### WORK TASK
Reproduce, exactly and only, the lines of the data that follows from the one containing "The width and height of the screenshot is (670, 448)." down to the one containing "Task: Select the", without pictures.

Start of MATERIAL FOR THIS EXERCISE

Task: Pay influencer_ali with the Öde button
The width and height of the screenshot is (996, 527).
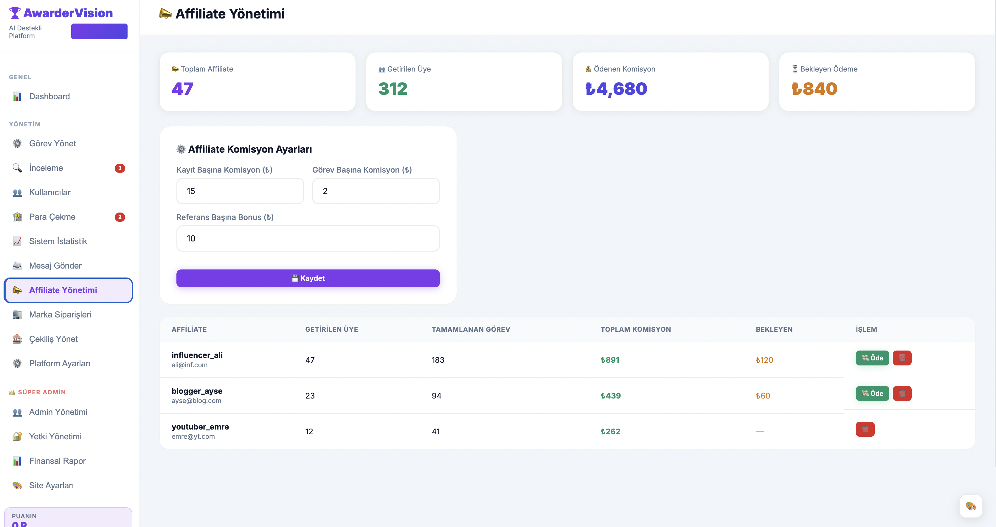Action: coord(872,358)
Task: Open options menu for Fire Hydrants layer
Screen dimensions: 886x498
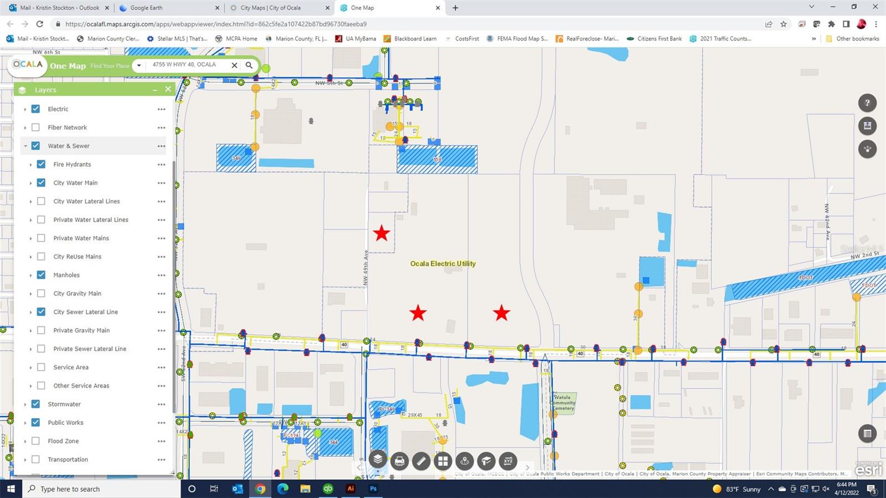Action: tap(161, 165)
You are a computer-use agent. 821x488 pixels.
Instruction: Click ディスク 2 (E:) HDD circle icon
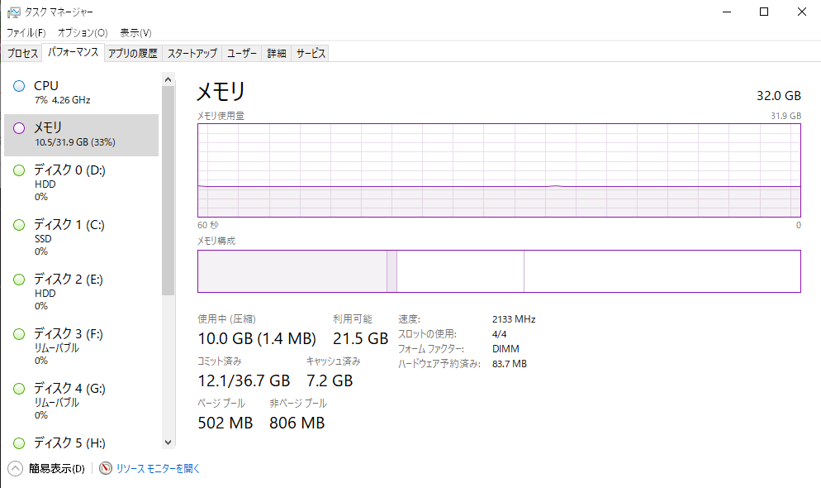pyautogui.click(x=19, y=280)
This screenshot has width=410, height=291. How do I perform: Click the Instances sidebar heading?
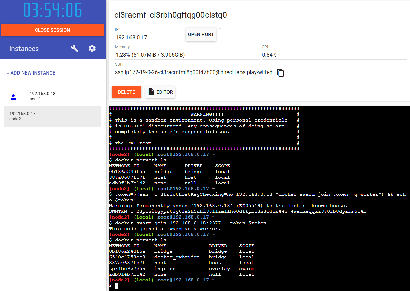click(24, 49)
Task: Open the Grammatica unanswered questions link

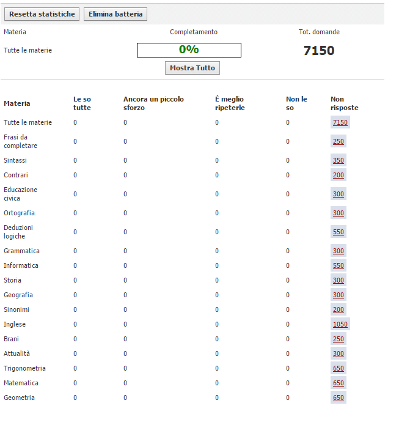Action: pyautogui.click(x=339, y=251)
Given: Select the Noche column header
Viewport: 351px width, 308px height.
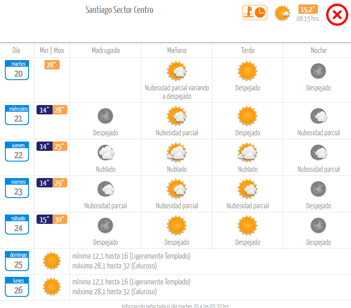Looking at the screenshot, I should 318,50.
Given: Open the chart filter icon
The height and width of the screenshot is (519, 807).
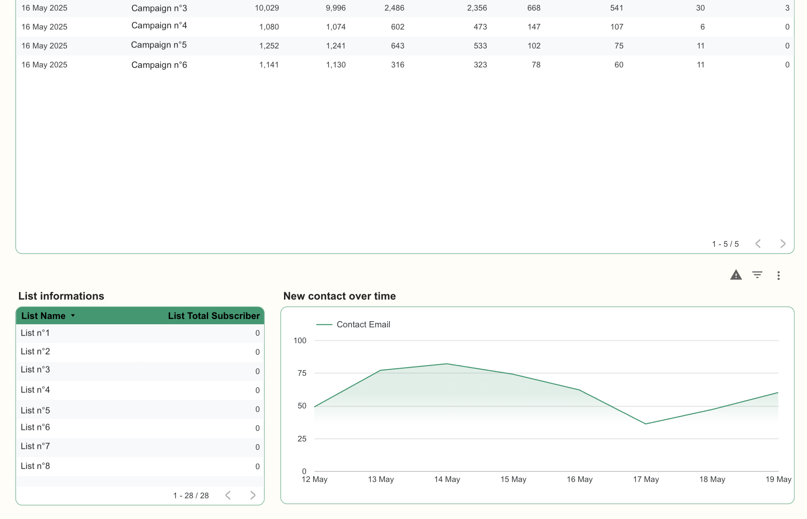Looking at the screenshot, I should 757,275.
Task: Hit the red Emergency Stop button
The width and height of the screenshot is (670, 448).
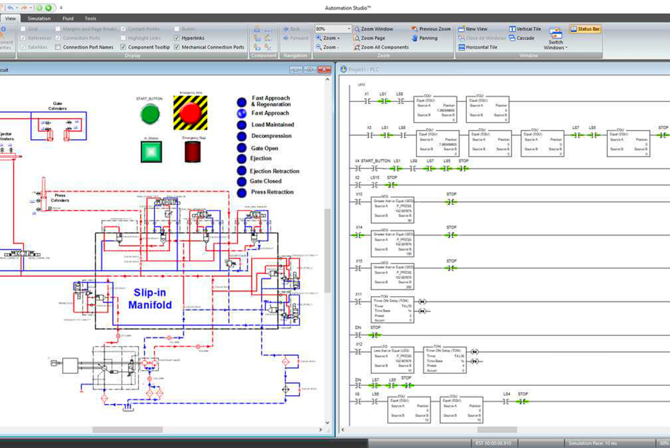Action: click(190, 113)
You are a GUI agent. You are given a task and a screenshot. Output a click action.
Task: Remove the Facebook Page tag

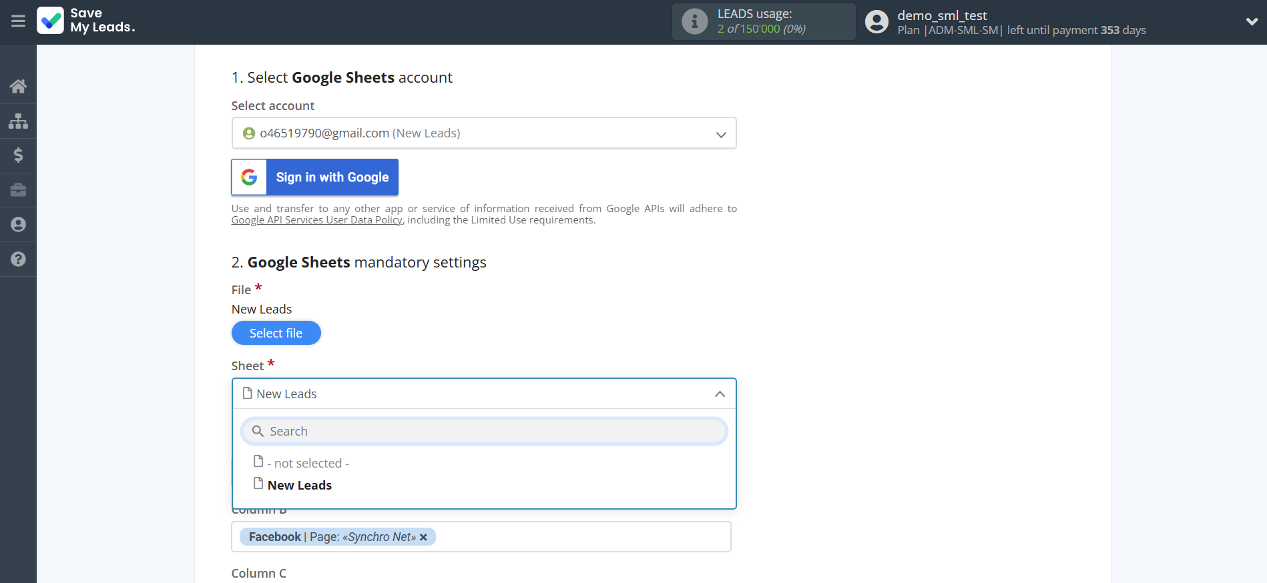tap(423, 537)
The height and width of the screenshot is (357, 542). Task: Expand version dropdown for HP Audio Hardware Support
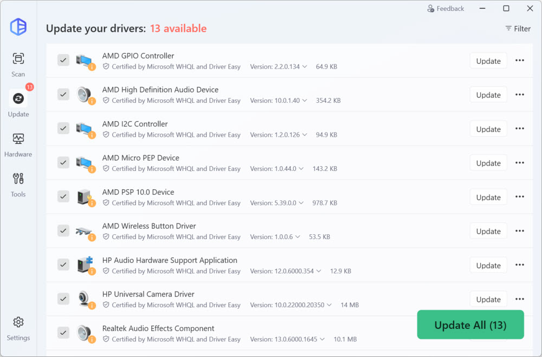(319, 271)
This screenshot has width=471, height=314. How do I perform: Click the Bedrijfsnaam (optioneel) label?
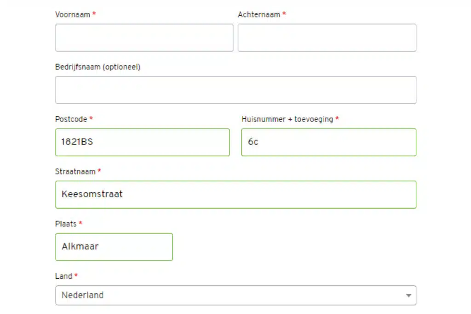click(x=98, y=67)
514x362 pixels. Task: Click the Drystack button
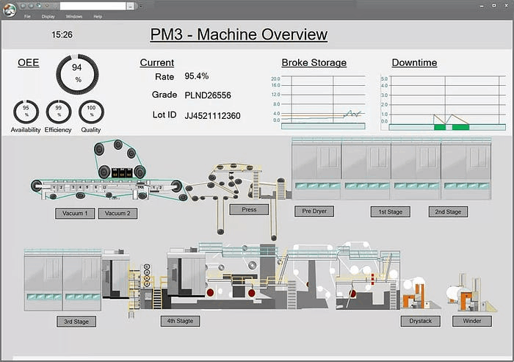coord(420,321)
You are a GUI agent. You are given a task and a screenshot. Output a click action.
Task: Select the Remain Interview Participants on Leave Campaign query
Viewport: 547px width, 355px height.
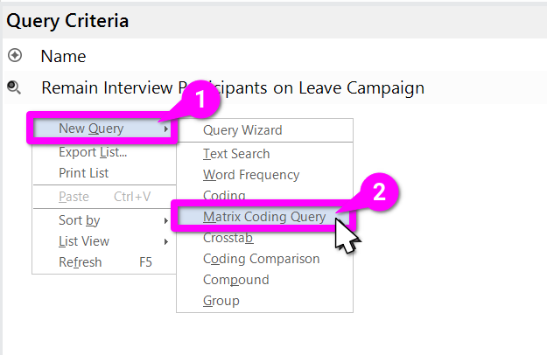(232, 87)
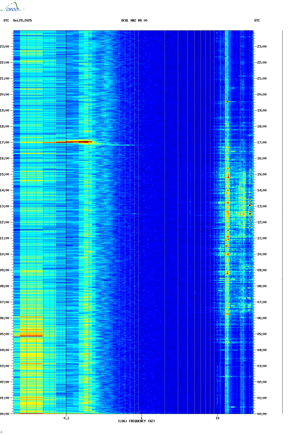Click the 00:00 label on the right time axis
The height and width of the screenshot is (435, 294).
coord(262,414)
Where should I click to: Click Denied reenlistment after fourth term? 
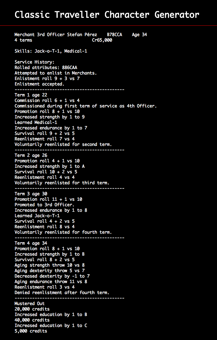pyautogui.click(x=62, y=293)
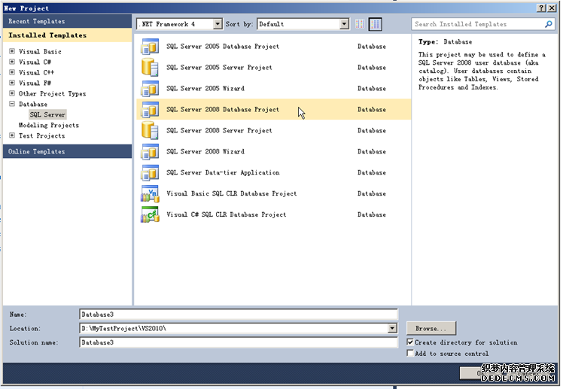Click the SQL Server 2005 Wizard icon

coord(150,89)
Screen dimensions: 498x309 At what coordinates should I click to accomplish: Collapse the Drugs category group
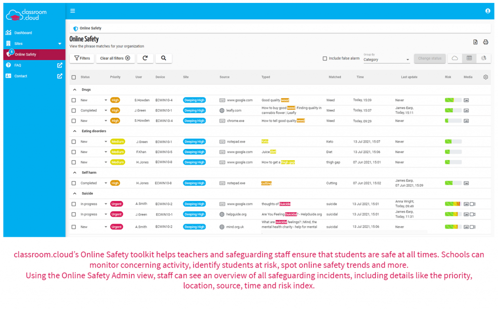(x=75, y=90)
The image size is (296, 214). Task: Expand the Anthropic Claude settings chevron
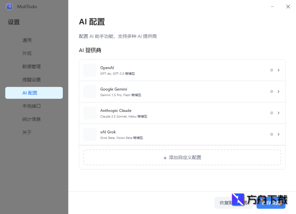tap(279, 113)
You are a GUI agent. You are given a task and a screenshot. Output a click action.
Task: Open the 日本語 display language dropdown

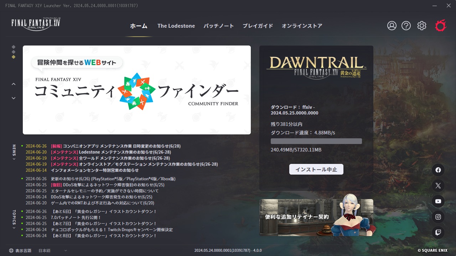(52, 251)

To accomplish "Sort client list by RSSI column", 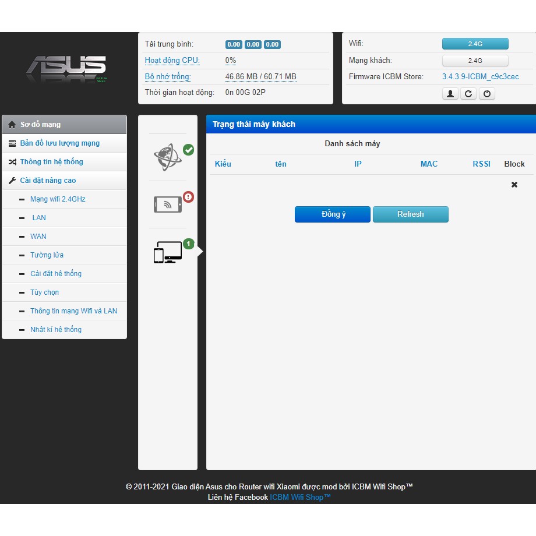I will tap(481, 164).
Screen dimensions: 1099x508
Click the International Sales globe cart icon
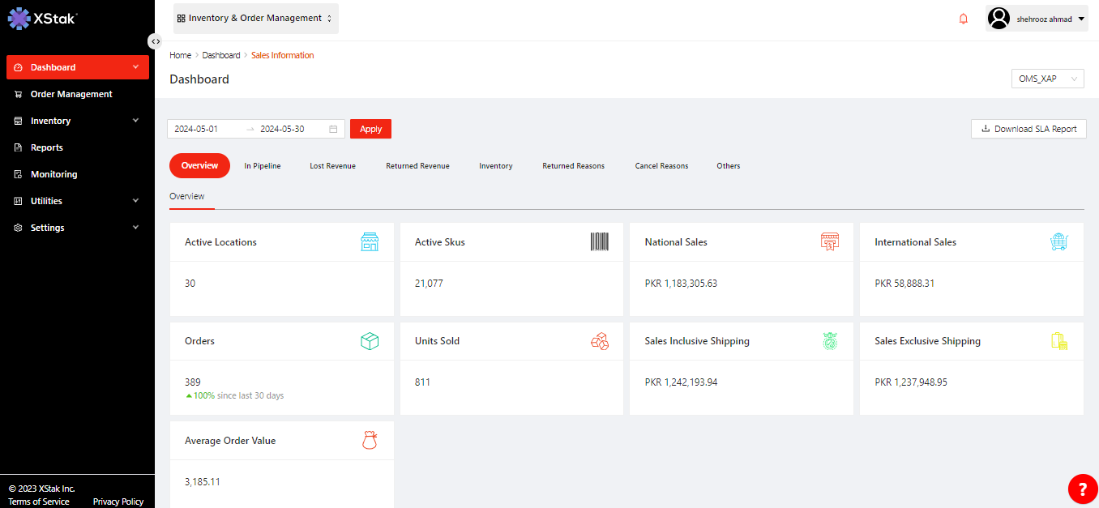pyautogui.click(x=1059, y=241)
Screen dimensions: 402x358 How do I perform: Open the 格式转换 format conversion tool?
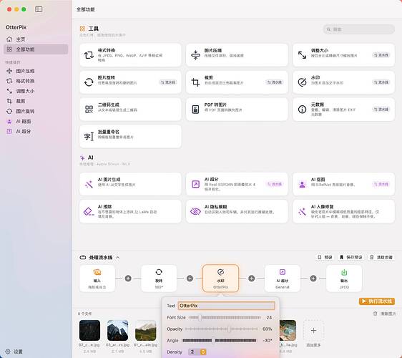(130, 55)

End of MATERIAL FOR THIS EXERCISE

### SOLUTION TO THE EXERCISE
The width and height of the screenshot is (670, 448).
Action: click(190, 113)
You are a GUI agent. You are given a task and a screenshot. Output a click action.
Task: Remove the Facebook Page tag

tap(423, 537)
The height and width of the screenshot is (357, 542). Task: Expand version dropdown for HP Audio Hardware Support
(319, 271)
This screenshot has width=471, height=314. How do I perform: Click the Bedrijfsnaam (optioneel) label?
click(x=98, y=67)
514x362 pixels. Task: Click the Drystack button
coord(420,321)
You are a GUI agent. You are given a task and a screenshot. Output a click action.
Task: Select the Remain Interview Participants on Leave Campaign query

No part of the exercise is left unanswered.